_READING PASSAGE:_
§

By Victor Angula /

The last time the Namibian domestic football league played was in 2019 as it concluded the 2018/2019 football season, which was won by Black Africa Sporting Club.

Right at the end of that season fighting erupted between the Namibia Premier League (NPL) and the Namibia Football Association (NFA) when the NPL was implementing its decision to trim the league down from 16 to 14 clubs.

The trimming was going to see to it that one of the oldest football clubs in Namibian football, Orlando Pirates F.C., was to be relegated to the first division.

Power struggles have been taking place for years within domestic football, but this act of relegating Orlando Pirates to “the young boys league” did not sit down well with some powers at NFA as much as those within NPL itself.

So that this became just the straw that got to break the camel’s back.

With the contested expulsion of Young Africans F.C. from the domestic league at the same time, infighting at the highest level went into full swing.

NFA then announced the expulsion of NPL from the NFA for defying several ‘instructions’ from the NFA, and by that NPL was stripped of its rights to organize domestic football.

The announcement by MTC to withdraw its sponsorship of the league did justice to everything by rubbing salt in the wound of domestic football.

Months of football political wrangling at both the NFA congresses and NPL congresses kept adding fuel to the fire, while FIFA’s ‘normalisation’ attempts fell short.

The Covid-19 pandemic that kicked in early in 2020 then became the final act by an outside factor that hammered the last nail in the coffin of domestic football.

Although the NFA (unaware of the Covid-19 that was then on the way) announced in February 2020 of the founding of a new domestic league to be called the Namibia Professional Football League (NPFL), nothing serious came of it as the NFA itself was just also a house divided against itself.

In August 2021 the NPL received a ‘certificate’ from the Namibia Sport Commission (NSC) to run its own domestic football league despite the existence on paper of the rival NPFL.

But now everything, both at NPFL and NPL, is at a standstill as a result of the fact that in these circumstances no sponsorship can come on board to put on the table an amount to the tune of as much as N$25 million which is the minimum needed every season for any league to take place on professional lines.

In the photo: The logo of the new Namibia Professional Football League.

§

_RAW DATA:_
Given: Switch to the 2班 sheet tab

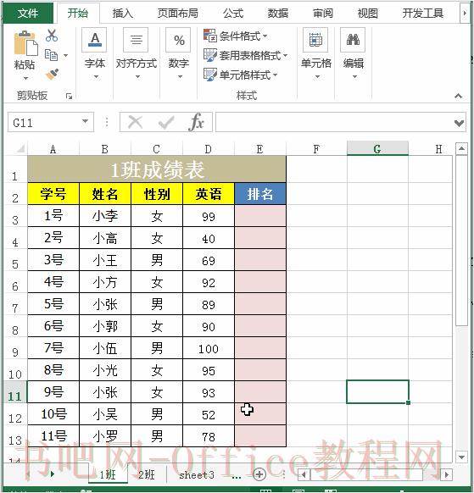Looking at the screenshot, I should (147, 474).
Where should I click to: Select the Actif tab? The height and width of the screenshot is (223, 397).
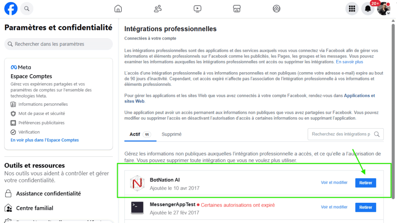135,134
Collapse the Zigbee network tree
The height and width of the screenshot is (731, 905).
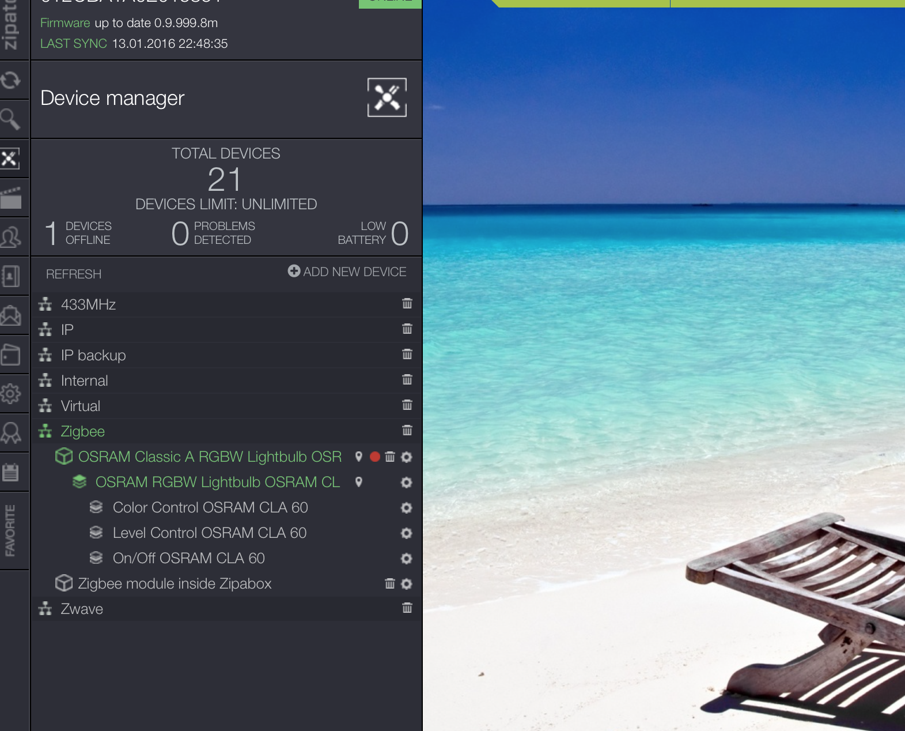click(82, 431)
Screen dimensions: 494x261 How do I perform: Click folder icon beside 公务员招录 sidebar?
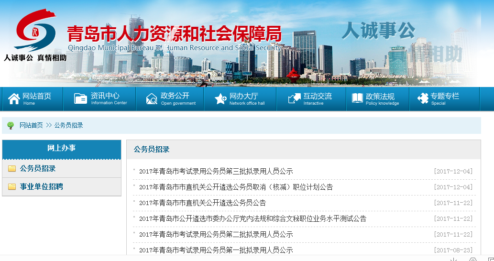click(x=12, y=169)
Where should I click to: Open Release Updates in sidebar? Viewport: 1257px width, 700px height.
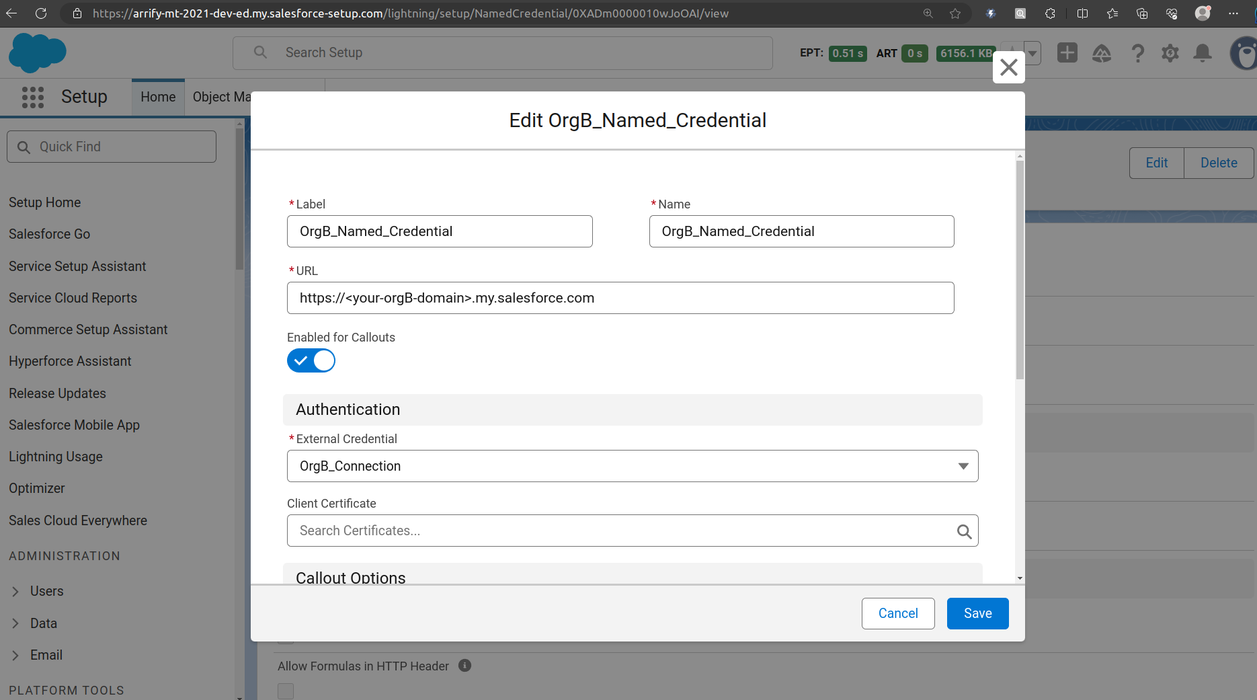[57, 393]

§

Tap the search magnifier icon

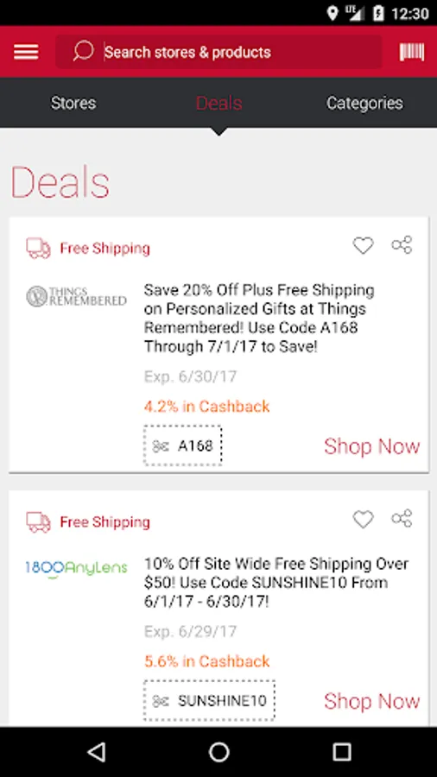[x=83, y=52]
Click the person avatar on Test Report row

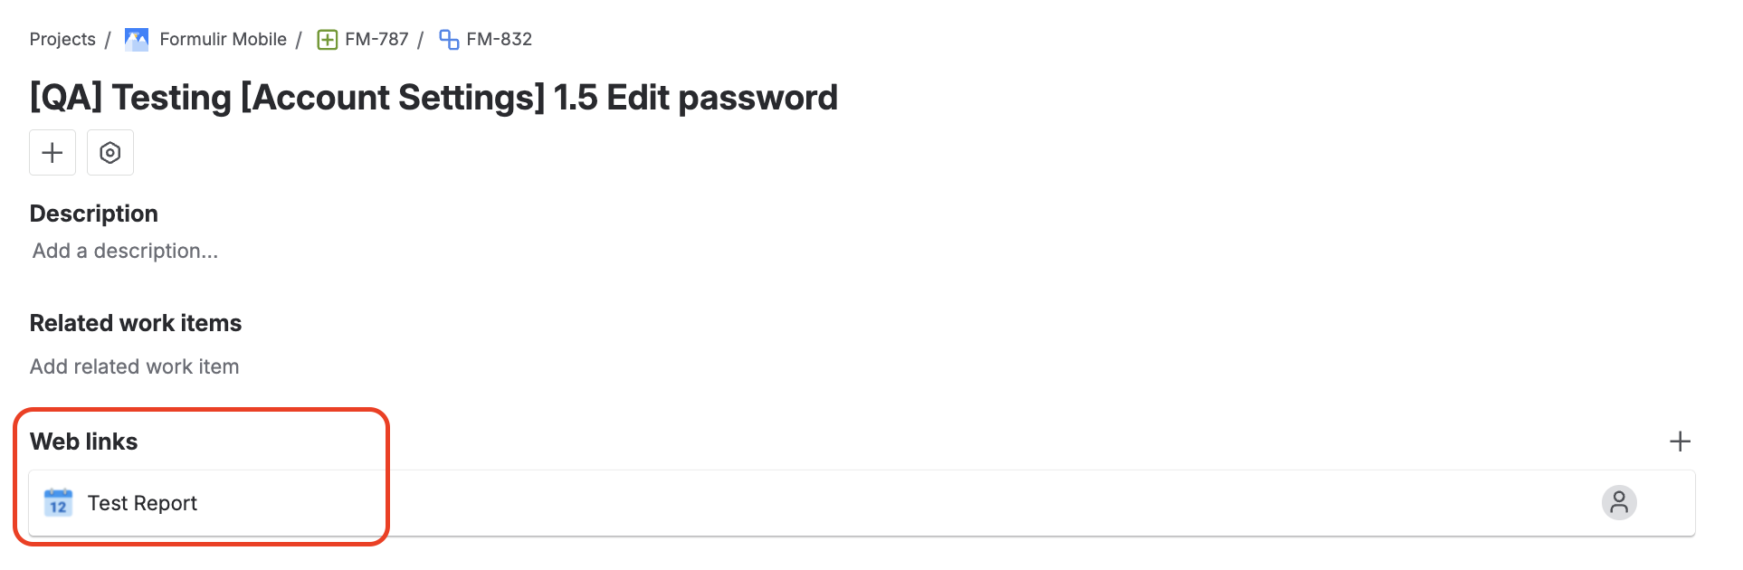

§

_DIRECTIONS:_ According to the Namibian football article, why are both the NPFL and the NPL at a standstill? Explain in one to three sentences.

_TASK OUTPUT:_ In the present circumstances, no sponsor can come on board to put up as much as N$25 million. That amount is the minimum needed every season for any league to run on professional lines.